Omelie
Omelia del 10 luglio 2016 - PER ANNO XV (Anno C)
Meditiamo sulla parabola e sulla sua cornice. Sottolineiamo i punti nodali del testo. Innanzitutto come raggiungere la VITA ETERNA: questo il dottore della legge vuol sapere. Ci interessa. La risposta di Gesù è netta: AMERAI il prossimo tuo.
Replica il dottore della legge: “Chi è il mio prossimo?”. Domanda oggettiva, fredda e distaccata, pronta a delineare confini, distinzioni, separazione. Ad essa fa da contrappunto la domanda finale che Gesù rilancia al suo interlocutore: “Chi è stato prossimo”.
La differenza è radicale: è il farsi prossimo, è l’essere vicino a tutti coloro che sono nella necessità la vera lezione di Gesù. A lui non interessano i gradi di ‘prossimità’, ma gli atti di generosità.
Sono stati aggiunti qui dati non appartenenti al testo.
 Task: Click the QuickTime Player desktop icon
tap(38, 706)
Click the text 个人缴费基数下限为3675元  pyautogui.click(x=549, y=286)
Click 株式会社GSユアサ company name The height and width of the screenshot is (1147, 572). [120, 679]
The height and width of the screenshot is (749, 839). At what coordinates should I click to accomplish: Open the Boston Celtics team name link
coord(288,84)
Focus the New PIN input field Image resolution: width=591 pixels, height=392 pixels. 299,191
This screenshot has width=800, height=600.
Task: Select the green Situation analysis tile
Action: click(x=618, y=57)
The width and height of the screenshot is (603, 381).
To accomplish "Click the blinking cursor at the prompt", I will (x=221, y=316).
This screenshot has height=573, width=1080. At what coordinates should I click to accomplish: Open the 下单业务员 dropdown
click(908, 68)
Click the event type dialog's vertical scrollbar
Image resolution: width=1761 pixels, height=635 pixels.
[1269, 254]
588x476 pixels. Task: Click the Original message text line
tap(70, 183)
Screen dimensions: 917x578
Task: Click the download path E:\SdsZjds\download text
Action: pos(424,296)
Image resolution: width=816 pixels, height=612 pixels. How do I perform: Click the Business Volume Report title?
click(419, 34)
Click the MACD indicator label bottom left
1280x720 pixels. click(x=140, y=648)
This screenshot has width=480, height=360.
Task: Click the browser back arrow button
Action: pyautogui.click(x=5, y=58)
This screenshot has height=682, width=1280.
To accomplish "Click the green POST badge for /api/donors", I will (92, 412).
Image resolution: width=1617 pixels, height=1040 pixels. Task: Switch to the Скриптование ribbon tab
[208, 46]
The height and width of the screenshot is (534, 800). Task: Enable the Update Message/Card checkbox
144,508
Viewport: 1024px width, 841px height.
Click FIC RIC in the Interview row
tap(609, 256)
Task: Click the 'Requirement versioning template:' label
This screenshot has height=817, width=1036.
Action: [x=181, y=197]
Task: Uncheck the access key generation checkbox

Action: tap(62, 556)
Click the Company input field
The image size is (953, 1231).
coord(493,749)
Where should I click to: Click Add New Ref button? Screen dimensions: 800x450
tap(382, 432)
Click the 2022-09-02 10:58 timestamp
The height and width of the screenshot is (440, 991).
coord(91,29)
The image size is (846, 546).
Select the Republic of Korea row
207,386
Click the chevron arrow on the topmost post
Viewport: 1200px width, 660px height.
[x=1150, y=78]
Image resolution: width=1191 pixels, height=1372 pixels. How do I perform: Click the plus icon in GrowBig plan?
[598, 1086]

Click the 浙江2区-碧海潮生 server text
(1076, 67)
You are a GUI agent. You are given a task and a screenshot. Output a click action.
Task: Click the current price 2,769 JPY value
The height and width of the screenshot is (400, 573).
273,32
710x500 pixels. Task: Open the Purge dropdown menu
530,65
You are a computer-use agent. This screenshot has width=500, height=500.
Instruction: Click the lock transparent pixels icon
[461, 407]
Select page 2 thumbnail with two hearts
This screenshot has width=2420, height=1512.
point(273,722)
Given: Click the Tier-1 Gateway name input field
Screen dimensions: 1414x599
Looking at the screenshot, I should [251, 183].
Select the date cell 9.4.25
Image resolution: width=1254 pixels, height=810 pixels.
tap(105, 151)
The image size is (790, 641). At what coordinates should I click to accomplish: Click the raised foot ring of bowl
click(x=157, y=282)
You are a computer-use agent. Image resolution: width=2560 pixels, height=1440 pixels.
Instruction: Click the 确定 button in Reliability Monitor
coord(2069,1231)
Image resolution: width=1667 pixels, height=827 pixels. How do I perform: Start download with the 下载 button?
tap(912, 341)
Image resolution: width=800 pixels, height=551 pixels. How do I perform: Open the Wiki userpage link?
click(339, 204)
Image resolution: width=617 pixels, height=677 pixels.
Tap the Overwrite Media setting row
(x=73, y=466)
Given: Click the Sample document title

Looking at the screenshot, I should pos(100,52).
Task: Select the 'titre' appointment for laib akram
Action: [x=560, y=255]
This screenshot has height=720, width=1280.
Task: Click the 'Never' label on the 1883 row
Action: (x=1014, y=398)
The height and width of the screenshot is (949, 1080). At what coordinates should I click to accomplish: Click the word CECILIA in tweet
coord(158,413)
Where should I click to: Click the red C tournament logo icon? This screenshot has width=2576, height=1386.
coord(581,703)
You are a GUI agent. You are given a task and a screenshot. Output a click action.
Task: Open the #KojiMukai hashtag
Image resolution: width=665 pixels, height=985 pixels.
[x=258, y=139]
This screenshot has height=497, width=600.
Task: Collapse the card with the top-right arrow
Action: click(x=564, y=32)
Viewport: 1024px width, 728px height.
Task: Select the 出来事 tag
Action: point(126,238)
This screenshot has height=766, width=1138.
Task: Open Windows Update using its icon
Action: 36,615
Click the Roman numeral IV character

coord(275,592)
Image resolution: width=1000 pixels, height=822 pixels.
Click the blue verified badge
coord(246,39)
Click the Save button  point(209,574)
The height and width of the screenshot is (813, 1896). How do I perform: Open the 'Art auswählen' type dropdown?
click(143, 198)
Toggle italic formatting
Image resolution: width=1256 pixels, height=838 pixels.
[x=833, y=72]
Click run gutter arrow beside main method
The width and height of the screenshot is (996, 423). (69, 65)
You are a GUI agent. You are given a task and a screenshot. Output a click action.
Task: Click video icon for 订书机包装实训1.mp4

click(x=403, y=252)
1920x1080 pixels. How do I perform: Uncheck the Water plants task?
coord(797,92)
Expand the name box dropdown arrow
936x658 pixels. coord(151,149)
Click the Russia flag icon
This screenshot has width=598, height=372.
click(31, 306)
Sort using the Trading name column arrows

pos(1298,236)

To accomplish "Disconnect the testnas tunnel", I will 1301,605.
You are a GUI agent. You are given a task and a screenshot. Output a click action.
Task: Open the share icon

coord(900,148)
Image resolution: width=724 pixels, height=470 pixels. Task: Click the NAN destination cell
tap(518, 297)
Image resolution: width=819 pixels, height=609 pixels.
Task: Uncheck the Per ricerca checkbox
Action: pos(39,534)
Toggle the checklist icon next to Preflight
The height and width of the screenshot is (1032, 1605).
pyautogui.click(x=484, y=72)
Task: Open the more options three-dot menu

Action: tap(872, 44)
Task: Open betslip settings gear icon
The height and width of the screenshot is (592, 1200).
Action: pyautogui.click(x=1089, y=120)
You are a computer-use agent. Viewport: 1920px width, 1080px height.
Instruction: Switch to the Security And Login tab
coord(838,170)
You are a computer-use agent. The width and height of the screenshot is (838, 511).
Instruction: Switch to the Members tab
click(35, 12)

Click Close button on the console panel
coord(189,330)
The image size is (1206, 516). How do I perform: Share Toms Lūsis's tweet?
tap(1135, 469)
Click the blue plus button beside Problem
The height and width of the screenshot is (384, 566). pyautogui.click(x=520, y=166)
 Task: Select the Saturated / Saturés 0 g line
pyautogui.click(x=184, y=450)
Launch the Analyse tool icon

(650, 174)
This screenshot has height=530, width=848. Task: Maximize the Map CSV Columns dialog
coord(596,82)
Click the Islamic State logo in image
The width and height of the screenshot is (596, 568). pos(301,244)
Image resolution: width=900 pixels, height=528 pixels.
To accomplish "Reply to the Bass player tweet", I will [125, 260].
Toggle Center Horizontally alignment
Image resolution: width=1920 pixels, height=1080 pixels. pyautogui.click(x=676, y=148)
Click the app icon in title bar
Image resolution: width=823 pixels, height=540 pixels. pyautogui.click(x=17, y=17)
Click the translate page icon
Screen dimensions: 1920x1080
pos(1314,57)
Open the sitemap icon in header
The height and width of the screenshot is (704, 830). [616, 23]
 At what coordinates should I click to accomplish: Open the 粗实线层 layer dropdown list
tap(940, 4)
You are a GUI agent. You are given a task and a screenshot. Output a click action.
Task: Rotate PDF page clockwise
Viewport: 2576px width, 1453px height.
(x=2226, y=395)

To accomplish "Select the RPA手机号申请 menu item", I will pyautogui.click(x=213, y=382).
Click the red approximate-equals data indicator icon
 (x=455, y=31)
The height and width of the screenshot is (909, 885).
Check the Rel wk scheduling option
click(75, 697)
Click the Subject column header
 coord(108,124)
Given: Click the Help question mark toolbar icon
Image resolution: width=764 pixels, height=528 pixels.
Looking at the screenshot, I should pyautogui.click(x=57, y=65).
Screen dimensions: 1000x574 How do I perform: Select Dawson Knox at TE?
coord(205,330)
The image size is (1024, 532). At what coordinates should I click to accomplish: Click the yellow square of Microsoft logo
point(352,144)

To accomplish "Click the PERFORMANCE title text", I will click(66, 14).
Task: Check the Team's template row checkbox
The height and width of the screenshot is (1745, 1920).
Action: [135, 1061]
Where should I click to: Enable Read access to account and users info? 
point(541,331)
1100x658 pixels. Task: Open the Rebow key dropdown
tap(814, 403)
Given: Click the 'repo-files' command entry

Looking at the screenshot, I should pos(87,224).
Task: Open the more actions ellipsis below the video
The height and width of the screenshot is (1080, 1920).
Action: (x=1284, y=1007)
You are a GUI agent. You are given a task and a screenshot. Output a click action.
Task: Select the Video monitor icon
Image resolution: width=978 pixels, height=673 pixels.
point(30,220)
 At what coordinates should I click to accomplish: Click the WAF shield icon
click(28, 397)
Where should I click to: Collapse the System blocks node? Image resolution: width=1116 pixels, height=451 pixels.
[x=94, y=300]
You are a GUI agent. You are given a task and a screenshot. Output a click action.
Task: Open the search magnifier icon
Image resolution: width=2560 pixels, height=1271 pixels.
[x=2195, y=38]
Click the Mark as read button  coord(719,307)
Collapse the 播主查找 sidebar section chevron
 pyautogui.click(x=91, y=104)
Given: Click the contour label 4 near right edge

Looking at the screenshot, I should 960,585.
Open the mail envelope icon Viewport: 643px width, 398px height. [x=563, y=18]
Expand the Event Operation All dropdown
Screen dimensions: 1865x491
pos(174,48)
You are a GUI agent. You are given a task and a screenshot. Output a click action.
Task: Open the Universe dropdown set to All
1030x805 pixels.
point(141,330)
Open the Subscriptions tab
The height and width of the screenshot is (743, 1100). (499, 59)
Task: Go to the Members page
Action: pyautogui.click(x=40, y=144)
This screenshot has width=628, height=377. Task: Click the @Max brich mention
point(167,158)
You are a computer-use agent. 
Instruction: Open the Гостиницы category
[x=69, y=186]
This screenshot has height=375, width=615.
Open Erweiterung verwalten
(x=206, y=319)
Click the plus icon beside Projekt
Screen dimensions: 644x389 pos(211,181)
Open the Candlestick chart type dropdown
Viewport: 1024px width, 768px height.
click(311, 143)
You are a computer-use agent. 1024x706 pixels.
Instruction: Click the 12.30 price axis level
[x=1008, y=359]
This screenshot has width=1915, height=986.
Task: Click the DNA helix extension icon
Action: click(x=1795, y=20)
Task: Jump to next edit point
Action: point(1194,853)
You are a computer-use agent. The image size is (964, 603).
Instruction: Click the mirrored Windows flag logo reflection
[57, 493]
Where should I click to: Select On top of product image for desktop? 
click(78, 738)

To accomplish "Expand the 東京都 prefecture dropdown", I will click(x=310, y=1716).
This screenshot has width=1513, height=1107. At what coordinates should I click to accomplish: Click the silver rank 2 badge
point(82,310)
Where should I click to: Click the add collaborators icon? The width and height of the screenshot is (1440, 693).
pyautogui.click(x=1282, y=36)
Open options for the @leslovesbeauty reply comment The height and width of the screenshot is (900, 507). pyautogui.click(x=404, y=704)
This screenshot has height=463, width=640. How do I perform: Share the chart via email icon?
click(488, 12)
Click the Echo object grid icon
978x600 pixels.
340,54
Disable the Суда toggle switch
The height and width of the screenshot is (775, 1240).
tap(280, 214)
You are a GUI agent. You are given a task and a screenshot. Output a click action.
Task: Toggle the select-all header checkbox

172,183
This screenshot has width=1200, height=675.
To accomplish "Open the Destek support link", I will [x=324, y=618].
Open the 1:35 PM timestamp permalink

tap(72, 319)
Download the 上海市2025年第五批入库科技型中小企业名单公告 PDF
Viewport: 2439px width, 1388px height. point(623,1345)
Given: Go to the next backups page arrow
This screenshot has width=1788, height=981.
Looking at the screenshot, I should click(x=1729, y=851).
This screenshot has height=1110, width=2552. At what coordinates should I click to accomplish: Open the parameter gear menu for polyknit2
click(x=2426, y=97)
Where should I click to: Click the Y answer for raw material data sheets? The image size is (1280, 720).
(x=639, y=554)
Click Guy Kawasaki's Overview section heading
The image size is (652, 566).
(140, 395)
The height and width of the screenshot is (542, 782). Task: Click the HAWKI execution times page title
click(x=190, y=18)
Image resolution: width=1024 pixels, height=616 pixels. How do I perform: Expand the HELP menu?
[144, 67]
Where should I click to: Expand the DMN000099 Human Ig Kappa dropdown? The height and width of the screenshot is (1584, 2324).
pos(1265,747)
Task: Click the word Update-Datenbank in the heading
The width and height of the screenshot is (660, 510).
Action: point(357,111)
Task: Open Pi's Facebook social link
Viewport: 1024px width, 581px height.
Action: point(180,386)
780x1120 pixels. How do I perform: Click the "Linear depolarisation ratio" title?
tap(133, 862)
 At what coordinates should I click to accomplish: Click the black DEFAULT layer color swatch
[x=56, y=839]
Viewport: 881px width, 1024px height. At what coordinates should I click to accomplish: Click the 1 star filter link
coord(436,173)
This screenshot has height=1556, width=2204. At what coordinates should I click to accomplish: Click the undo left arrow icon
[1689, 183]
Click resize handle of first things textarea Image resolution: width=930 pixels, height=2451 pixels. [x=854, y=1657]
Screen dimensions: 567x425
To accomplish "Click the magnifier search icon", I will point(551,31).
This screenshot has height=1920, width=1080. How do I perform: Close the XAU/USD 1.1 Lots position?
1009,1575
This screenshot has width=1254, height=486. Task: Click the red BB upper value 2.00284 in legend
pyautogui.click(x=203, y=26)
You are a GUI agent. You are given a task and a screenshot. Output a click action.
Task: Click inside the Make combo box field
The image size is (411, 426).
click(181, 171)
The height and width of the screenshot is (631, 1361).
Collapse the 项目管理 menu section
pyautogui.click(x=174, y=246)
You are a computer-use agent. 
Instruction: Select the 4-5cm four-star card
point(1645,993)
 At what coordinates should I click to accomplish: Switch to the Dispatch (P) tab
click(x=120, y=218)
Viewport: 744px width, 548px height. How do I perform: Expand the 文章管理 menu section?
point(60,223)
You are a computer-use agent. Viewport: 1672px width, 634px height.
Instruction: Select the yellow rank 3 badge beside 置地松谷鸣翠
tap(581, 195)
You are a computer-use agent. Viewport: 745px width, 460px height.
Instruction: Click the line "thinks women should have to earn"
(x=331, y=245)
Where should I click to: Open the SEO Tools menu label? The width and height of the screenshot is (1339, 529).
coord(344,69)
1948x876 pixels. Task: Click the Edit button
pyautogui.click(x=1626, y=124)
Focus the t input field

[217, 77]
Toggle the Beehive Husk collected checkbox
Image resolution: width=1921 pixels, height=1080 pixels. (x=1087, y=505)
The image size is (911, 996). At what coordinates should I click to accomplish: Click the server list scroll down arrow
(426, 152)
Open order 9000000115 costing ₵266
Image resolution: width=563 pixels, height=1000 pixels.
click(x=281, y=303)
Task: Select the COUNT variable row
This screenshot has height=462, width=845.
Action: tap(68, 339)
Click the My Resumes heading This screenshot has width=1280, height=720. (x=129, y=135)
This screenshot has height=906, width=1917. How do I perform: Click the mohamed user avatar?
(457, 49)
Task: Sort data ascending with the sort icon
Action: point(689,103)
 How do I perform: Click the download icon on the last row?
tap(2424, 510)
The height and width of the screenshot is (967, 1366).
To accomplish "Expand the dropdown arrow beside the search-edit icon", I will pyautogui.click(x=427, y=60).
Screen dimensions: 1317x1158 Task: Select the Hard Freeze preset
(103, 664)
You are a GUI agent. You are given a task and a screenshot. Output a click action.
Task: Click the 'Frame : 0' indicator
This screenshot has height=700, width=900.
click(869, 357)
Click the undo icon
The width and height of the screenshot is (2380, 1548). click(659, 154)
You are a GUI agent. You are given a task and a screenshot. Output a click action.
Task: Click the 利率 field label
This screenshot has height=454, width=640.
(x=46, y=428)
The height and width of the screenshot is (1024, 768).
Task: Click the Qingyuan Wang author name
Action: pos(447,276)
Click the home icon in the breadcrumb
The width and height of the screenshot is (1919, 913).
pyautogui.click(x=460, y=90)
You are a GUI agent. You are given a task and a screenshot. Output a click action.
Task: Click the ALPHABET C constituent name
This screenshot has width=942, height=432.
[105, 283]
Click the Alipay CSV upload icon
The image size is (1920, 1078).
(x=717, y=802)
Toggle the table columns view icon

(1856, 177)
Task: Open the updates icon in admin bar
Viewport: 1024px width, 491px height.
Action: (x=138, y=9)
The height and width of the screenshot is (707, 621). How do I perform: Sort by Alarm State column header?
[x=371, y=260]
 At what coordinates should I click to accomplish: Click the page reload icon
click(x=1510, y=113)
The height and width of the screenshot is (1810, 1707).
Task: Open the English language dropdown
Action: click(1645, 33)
A questo punto il nucleo del messaggio di Gesù è evidente e la parabola non fa che mostrare le altre sfaccettature.
GERUSALEMME: è la città santa per eccellenza.
GERICO: era allora una città sacerdotale, destinata ai leviti di periferia.
Il SACERDOTE E IL LEVITA: rispettano scrupolosamente le norme di purità rituale, perché il contatto con un ferito o, peggio, con un morto, avrebbe comportato per loro una contaminazione che li rendeva inabili alle funzioni sacre.
C’è una religiosità fredda che si preoccupa delle cose di Dio e ignora l’immagine più alta e viva di Dio presente sulla terra, cioè l’uomo. Quella religiosità che Gesù chiama ‘ipocrisia’, spesso si annidata anche dentro il cristianesimo. Ecco, però, lui, il diverso per eccellenza: il SAMARITANO, rappresentante dello “stolto popolo che abita in Sichem” come diceva senza tanti complimenti un sapiente dell’Antico Testamento, il Siracide.
Inizia il rito vero della carità, il sacrificio di cui Dio si compiace, chiede e attende. E’ significativo notare l’accumulo dei verbi e l’affettuosa attenzione con cui Gesù descrive tutti i gesti di questo vero credente, nonostante sia un miscredente per l’opinione corrente: “Gli passò accanto, lo vide, ne ebbe compassione, gli si fece vicino, gli fasciò le ferite, versò olio e vino, lo caricò sul giumento, lo portò alla locanda, si prese cura di lui”. Cuore tenero, mani operose, premura assoluta e generosa, aperta anche sul futuro del sofferente.
Siamo di fronte a un profilo ideale che provocatoriamente Gesù ha intessuto proprio su una figura disprezzata. I confini dell’amore sono senza confini. Questo è ciò che Dio Padre ci chiede. Gesù ci lo ricorda continuamente. Ma non basta saperlo, o dirlo anche da questo pulpito. Gesù, in un modo del tutto personale, a ognuno di noi dice: Va e fa anche tu così.